Working: Researching, Interviewing, Writing
James Boswell’s The Life of Samuel Johnson is generally considered to be the finest biography in the English language. Boswell spent years by Johnson’s side, taking voluminous daily notes of the great man. But Boswell, wherever he is now,
shouldn’t be sitting or lying on his laurels. Robert Caro’s monumental works on the life of Robert Moses, the man who built virtually all of the bridges, causeways, highways, parks and
playgrounds of 20th-century New York City and its environs, not to mention numerous impressive housing projects, and on the life of Lyndon Johnson, our 36th President (Caro is working on the fifth and final volume), are every bit as impressive as what Boswell achieved. Even more so, actually.
Of course, Caro didn’t get to spend his days shadowing his subjects, as Boswell did Johnson, but you would think he had. He conducted countless interviews with just about anyone who might shed light on his subjects. In many cases Caro
had numerous conversations and held multiple Q&A sessions with the same person. He continuously probed at what was actually said in particular situations, the way in which it was said, what the surrounding environment was, what the moods of the persons involved were and what was happening around them, such as what the demonstrators were chanting outside the White House. Many a time interviewees
would exclaim, “You already asked me that several times before!” But Caro knew what he was doing as he extracted priceless insights and information from the people he was questioning, who had long
forgotten or hadn’t realized
the light they could shed on what had taken place.
Caro is stunningly incisive
regarding his subjects’ personalities and
how they achieved levels of political power in a democracy that were probably without precedent—and what they used that power for. That is particularly true of Robert Moses, who was never elected to office yet was infinitely more
dominant than any of the New York governors or NYC mayors who held office during his 44 years as the building czar
of the region. In fact, Moses was probably the greatest builder in world history.
Certainly no other politician in modern times has run the U.S. Senate as effectively and productively as Lyndon Johnson did in the 1950s. Even Franklin Roosevelt couldn’t match the domestic
legislative achievements that Johnson accomplished when he took office after the assassination of John Kennedy and pushed through his Great Society agenda. Only Johnson could have gotten Congress to pass the monumental Civil
Rights Act of 1964 or the Voting Rights Act of 1965 that finally gave African
Americans the franchise in the South.
As we await Caro’s final volume on Johnson’s presidency, we know he’ll clarify what Johnson did in Vietnam and spell
out the costs of that conflict on American society, then and to this day.
Just as impressive is the way Caro re-creates the worlds that these two men inhabited from the time of their births until their deaths, truly “the life and times of” writing at its best.

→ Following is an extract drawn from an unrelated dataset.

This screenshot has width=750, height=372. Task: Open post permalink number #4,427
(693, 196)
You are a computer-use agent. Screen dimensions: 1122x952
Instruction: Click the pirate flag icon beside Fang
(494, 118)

But to occupy readers until the Johnson volume is finished, Caro’s fascinating
book Working gives us insight into what makes him tick and why he chose Moses and Johnson for study. Call this a “memoirette.”

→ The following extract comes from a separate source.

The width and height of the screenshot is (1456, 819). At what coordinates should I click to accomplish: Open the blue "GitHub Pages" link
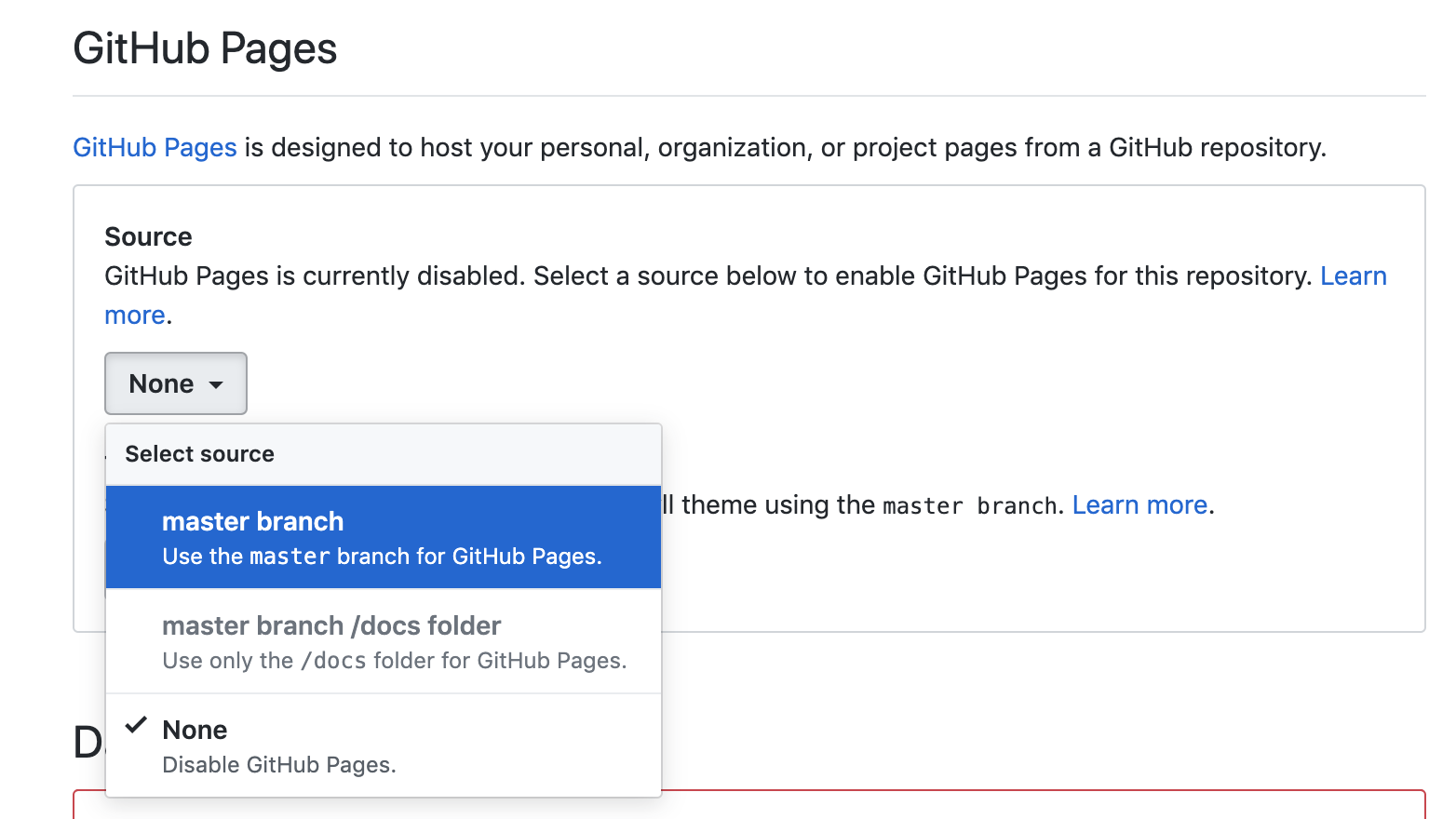coord(155,147)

Caro’s unrelenting pursuit of facts and his insights will leave you in awe. For example, he knew
that Moses’ obsession to
build highways in the Big Apple meant the bulldozing of numerous community enclaves. But how were those displaced actually affected by the evictions? Caro took one mile of a partic-ular highway and tracked down, as best he could, those who got tossed out of their apartments or uprooted from their stores and places of business to learn, firsthand, how their lives had been impacted.
Or take the Hill Country of Texas, an
area bigger than New England, where
Johnson grew up. People there live on isolated farms. It was a harsh and lonely existence, and residents weren’t in the habit of
talking much to outsiders. So Caro, along with his wife and son, moved there for three years. Thus, he was able to vividly paint what life there was like and what Johnson had actually done in his youth.
Caro has no illusions about the nature of his subjects as he graphically chronicles their immense, undeniable achievements and their colossal shortcomings. He definitely proved, for instance, that the controversial 1948 Texas election that sent LBJ to the U.S. Senate, which he ostensibly won by 87 votes, was
actually stolen by ballot-box chicanery.
Yet Johnson, as a young congressman and against immense obstacles, brought electricity to the Hill Country. Caro vividly and movingly describes how grinding and severe existence, especially for women, was before the juice came.
After reading this brief, brilliant book, one can only say, “Wow!”